## What needs to be done
An exact transcript of every entry is required, without any of the pictures.

## Extracted records
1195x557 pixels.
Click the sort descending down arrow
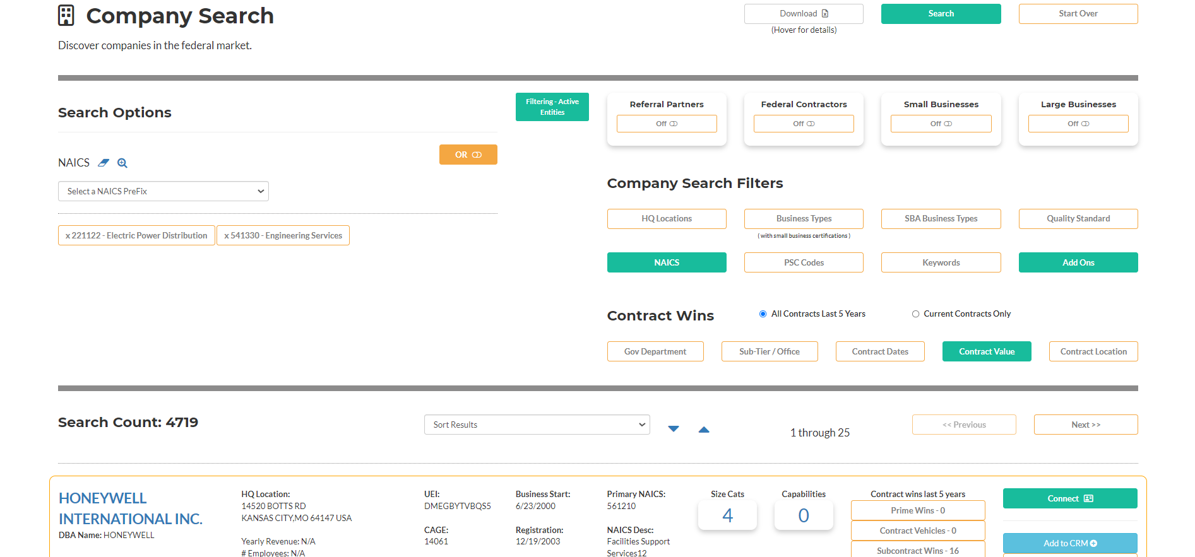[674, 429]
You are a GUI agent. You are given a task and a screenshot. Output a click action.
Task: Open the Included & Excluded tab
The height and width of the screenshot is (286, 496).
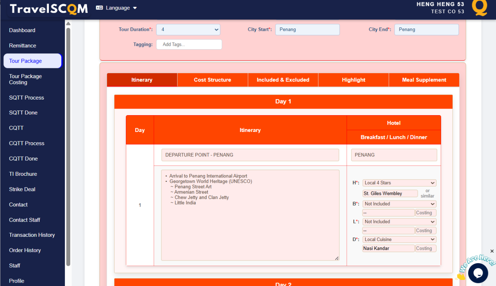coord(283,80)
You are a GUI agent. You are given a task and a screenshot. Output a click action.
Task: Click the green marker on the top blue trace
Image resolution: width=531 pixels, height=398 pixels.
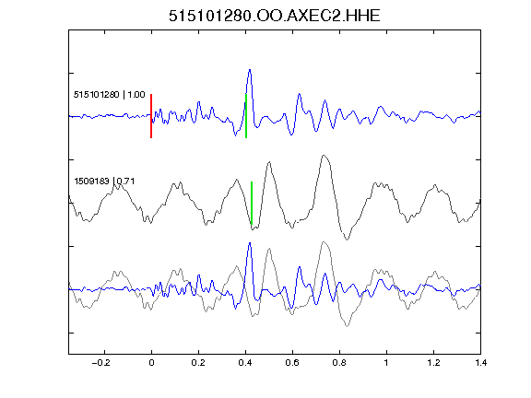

## Task answer
1195x557 pixels.
Click the sort descending down arrow
[674, 429]
You are a GUI agent. You are given a task and a screenshot. Output a click action.
Task: Open the Included & Excluded tab
The height and width of the screenshot is (286, 496).
coord(283,80)
You are a GUI agent. You are given a task and a screenshot. Output a click action.
Task: Click the green marker on the top blue trace
Image resolution: width=531 pixels, height=398 pixels.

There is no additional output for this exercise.